April — Tail end of the wet season. Some days are perfect, some are washouts. The trade-off: rice terraces in Ubud are the greenest they’ll be all year. Photographers love this month. Backpackers on a budget love it too — prices are bottom-of-the-range.

Wet season (November–March) — cheap, real, sometimes brutal

Don’t write it off. Half the days are still great. The other half you’ll need a plan B.

November–December — Increasing rain, especially late afternoon and evening. Surf shifts to the east coast (Sanur, Nusa Lembongan). Christmas/New Year is a weird mini-peak — Aussies escape for the holidays, prices spike for 2 weeks, then crash again in early January.

January–February — Peak wet season. Heavy rain most days, often torrential for 1–2 hours. Roads flood. Some hostels in low-lying areas get manky. Mosquitoes are at their worst — bring DEET. The upside: empty surf breaks, cheapest accommodation of the year, and Ubud’s spirituality scene goes deep without the Instagram crowd.

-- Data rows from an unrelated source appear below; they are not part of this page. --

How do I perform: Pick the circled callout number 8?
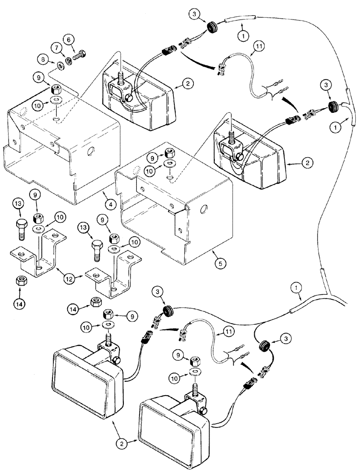(x=43, y=60)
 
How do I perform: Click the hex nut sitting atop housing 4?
(x=54, y=89)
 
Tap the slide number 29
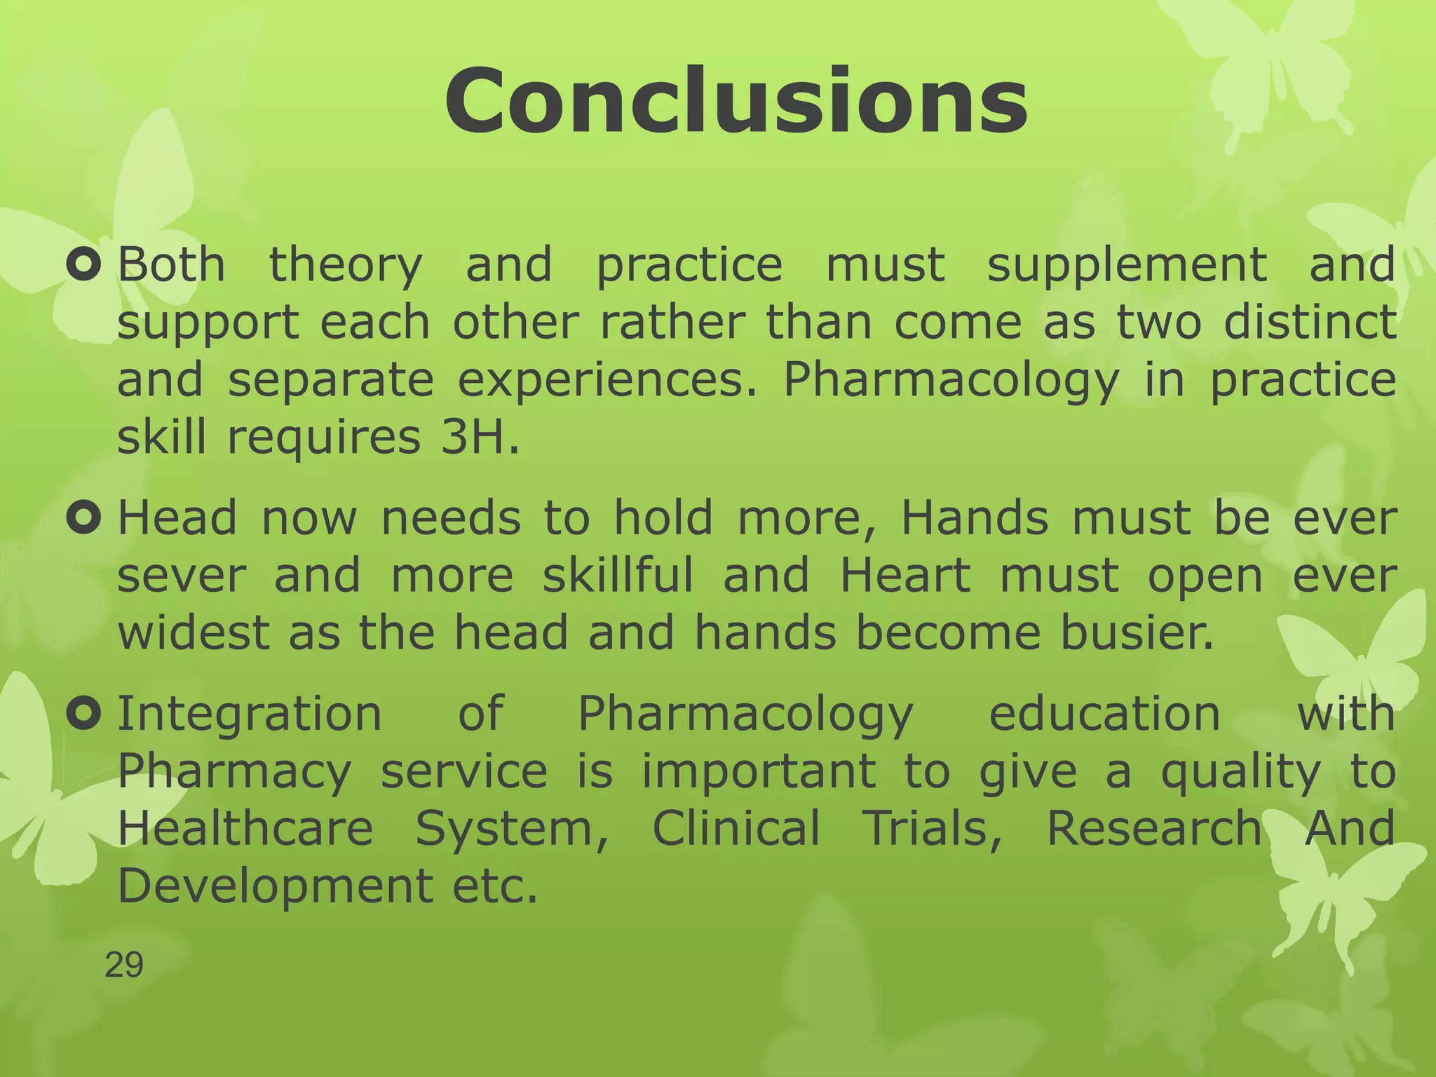click(x=124, y=965)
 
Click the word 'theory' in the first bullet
click(x=346, y=266)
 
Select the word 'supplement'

March — Rain starts easing. The “secret” month for budget backpackers who don’t mind a wet morning here and there.

What about Bali’s other seasons?

A few non-weather considerations that catch people out:

  • Nyepi (the Day of Silence) — usually March, exact date shifts with the lunar calendar. Bali shuts down for 24 hours. No flights, no traffic, no lights, no Wi-Fi in some hotels. You stay in your accommodation. It’s actually a beautiful experience if you plan for it. Disaster if you don’t.
  • Ramadan — most of Indonesia (Java, Lombok) observes it. Bali is majority Hindu so it’s less affected, but if you’re island-hopping, plan around it.
  • Galungan & Kuningan — the two biggest Hindu festivals, usually April and October. Temples are decorated with penjor (bamboo poles), ceremonies everywhere. Tourist sites get busy but it’s unforgettable.

So when should you go?

Your vibePick these months
Solo, social, party-curiousJune–August
Couples, beaches, a bit of cultureMay, September, October
Yoga, retreat, quieter UbudApril–May, September–October
Surf-focused (west coast)May–September
Budget-tightJanuary–March
Cultural festivalsApril or October

If you want the trip we’d send our mates on, our Bali 7-Day Yoga & Surf runs May–September and packs the best of Canggu’s mornings with Ubud’s evenings.

Reckon a different month suits you? Ask our AI concierge — describe your dates and vibe and it’ll come back with 2–3 tailored Bali combos in seconds.

p.s. Wherever you go: bring electrolytes (the heat hits harder than you think), book a Wise card before you fly (banks gouge on Bali ATM fees), and download Gojek before you land for cheap rides.